Hettinger (hettingr@iglou.com)
Wed, 8 Oct 1997 03:48:15 +0100


Doug Renselle wrote:

> Maggie,
>
> You said:
>
> >
> > However if you think that defining the taste of chocolate is a
> > worthwhile
> > intellectual pursuit then go ahead, and good luck.
> >
>

Actually, I didn't. I believe it might have been Magnus who said this.
And I haven't really followed the chocolate thread all the way.

> Now, I accept it as fundamental that there is a set neural patterns in
> the brain and its neural extensions which recognize the taste of
> chocolate accurately and repeatedly. Does that say the taste of
> chocolate is only experienced?
>

When you say "experienced", do you mean biologically experienced? Yes,
I'd say that biological patterns of value are involved here, when that
inborn need for energy (fat and sugar) is satisfied. And the inorganic
patterns of value, whatever chemicals are involved to facilitate that
"recognition" you mentioned, have been set up to do this. The inorganic
patterns were mediated by the biological patterns.

Actually, off the top of my head, I think it's more of a social thing.

Some kinds of fat and sugar are valued in our culture and others are not.
This taste for "chocolate" would seem to be a social value. No one thinks
about whether chocolate is value. If a piece is near my fingers, the
fingers will pick it up and pop it in the mouth. (I'm going to totally
ignore my sometimes successful attempts at self-mediation, choosing to set
up static intellectual patterns to counter this social urge. I don't
think I could explain that.)

The biological value of energy and the biological and social value of
people who grow cocoa and the social value of people who share food with
each other have all been mediated by intellectual patterns of hospitality,
marketing, whatever to produce a system that produces that piece of
chocolate from whatever inorganic patterns it is composed of.

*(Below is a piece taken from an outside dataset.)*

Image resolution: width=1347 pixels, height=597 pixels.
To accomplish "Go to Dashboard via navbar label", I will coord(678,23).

And in some way, there is another intellectual influence here, too
(although I don't have a clue what it is) because full-page, glossy ads
for expensive chocolates have been showing up in comparatively
intellectual magazines.

Well, you did ask. ;-)

> Does a neural pattern which accomplishes this feat 'define' what it
> recognizes? Is this SPoV a definition? Aren't SPoVs definitions?
>

I would say that definitions are social patterns of value (language) that
store, maintain intellectual patterns. The language definition is somehow
a match for the intellectual concept.

That neural pattern is an inorganic pattern of value that ____?

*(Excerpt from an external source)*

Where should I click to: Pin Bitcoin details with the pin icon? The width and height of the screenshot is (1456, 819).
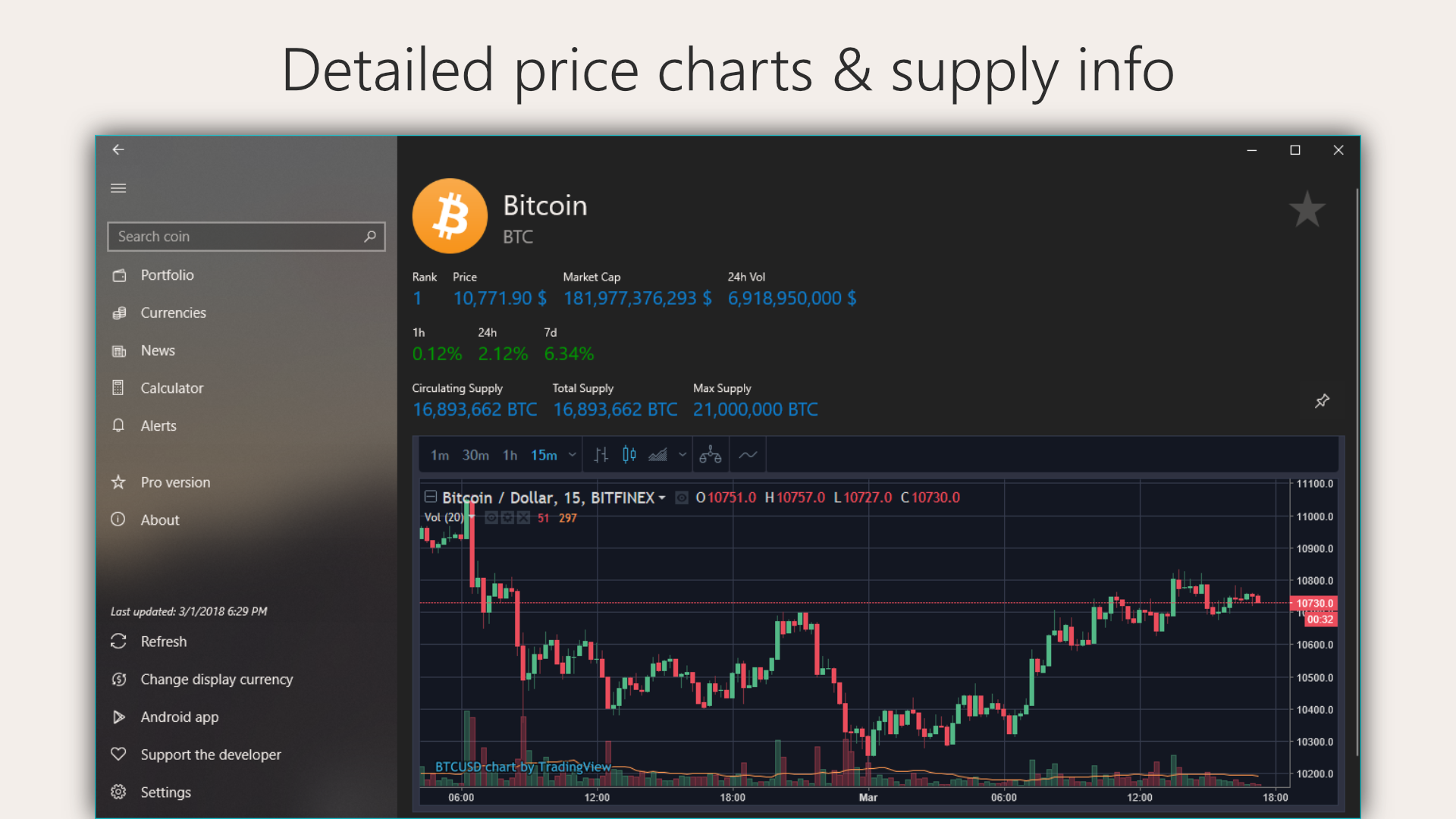[x=1322, y=401]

This is the interface here. The interface between the levels. In some
way, that neural pattern is the arbiter, the judge of the whole shebang.
If the pattern matches at this point, the system is maintained. If
anything shifts, kablooey.

I don't mean to be flip about this, but you ask good questions. If you
hadn't asked me by accident, I would still be sitting on the outside
wondering what everyone was talking about.